— EXERCISE DESCRIPTION —
Please copy out every line of the material below word for word, leaving out the pictures.

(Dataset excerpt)

# # # #

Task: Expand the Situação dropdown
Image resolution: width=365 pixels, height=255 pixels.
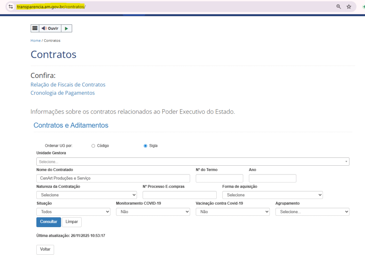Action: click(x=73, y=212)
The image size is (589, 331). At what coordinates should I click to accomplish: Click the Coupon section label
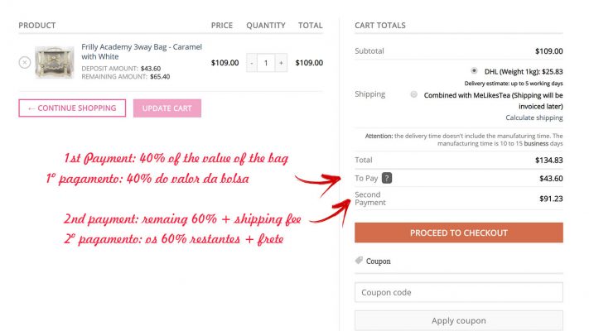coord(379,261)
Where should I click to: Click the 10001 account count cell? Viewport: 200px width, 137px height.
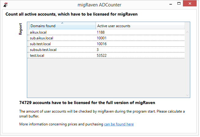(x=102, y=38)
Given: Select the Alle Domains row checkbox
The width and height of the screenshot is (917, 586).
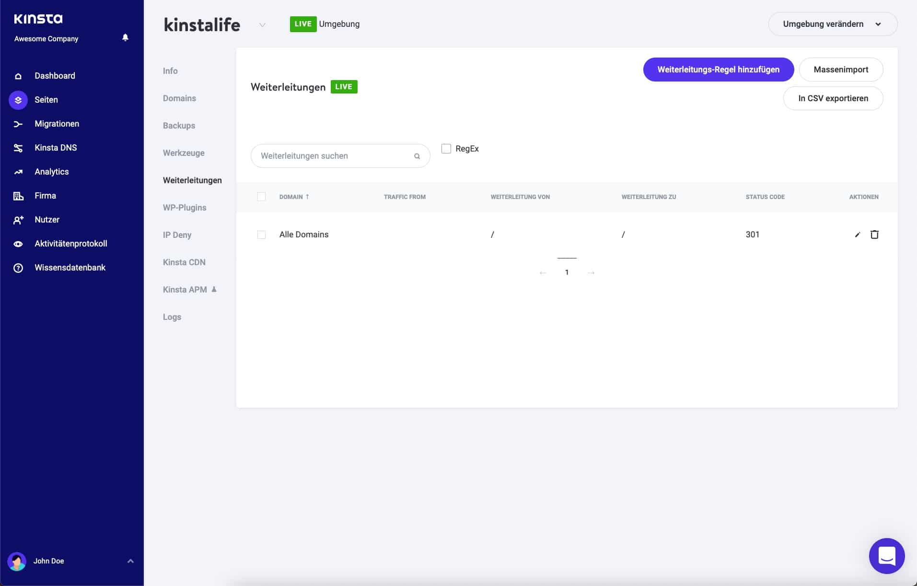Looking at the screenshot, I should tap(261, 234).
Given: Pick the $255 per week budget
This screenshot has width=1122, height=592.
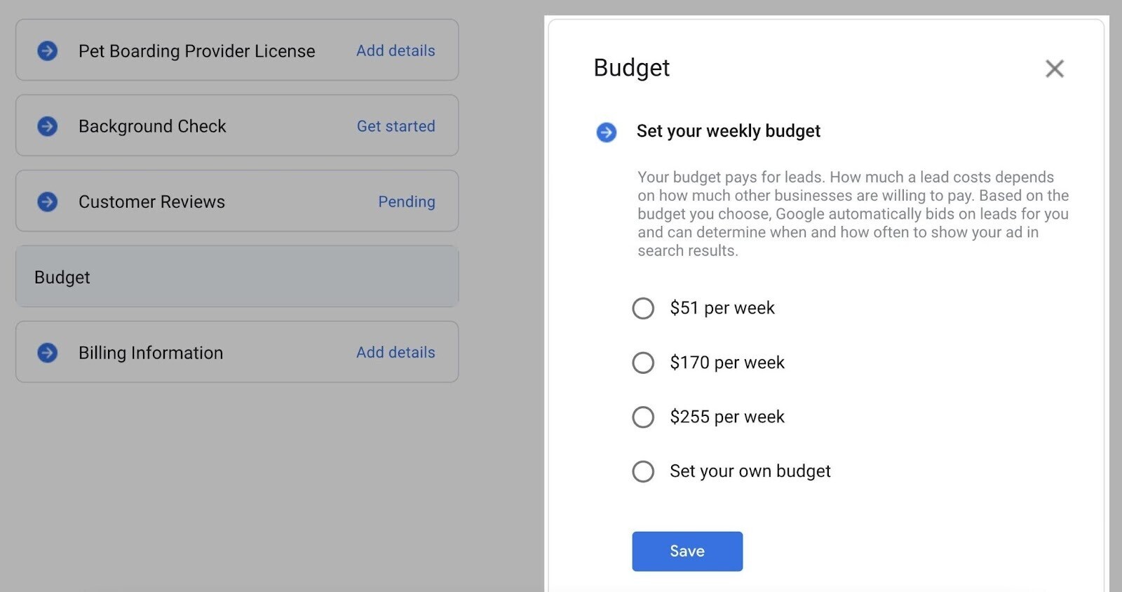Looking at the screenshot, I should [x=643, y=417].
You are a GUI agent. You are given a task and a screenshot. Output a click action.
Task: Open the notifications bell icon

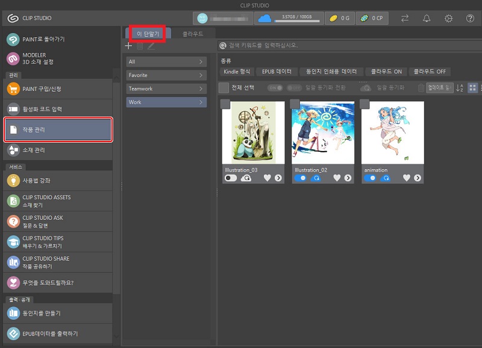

# # # #

— TASK SOLUTION —
Task: Expand the Situação dropdown
Image resolution: width=365 pixels, height=255 pixels.
Action: click(x=73, y=212)
The image size is (589, 331). At what coordinates should I click to accomplish: Click the Coupon section label
coord(379,261)
Where should I click to: Click the 10001 account count cell? Viewport: 200px width, 137px height.
(x=102, y=38)
Given: Select the Alle Domains row checkbox
The width and height of the screenshot is (917, 586).
Looking at the screenshot, I should tap(261, 234).
Given: Pick the $255 per week budget
This screenshot has width=1122, height=592.
Looking at the screenshot, I should [x=643, y=417].
You are a GUI agent. You are given a task and a screenshot. Output a click action.
Task: Open the notifications bell icon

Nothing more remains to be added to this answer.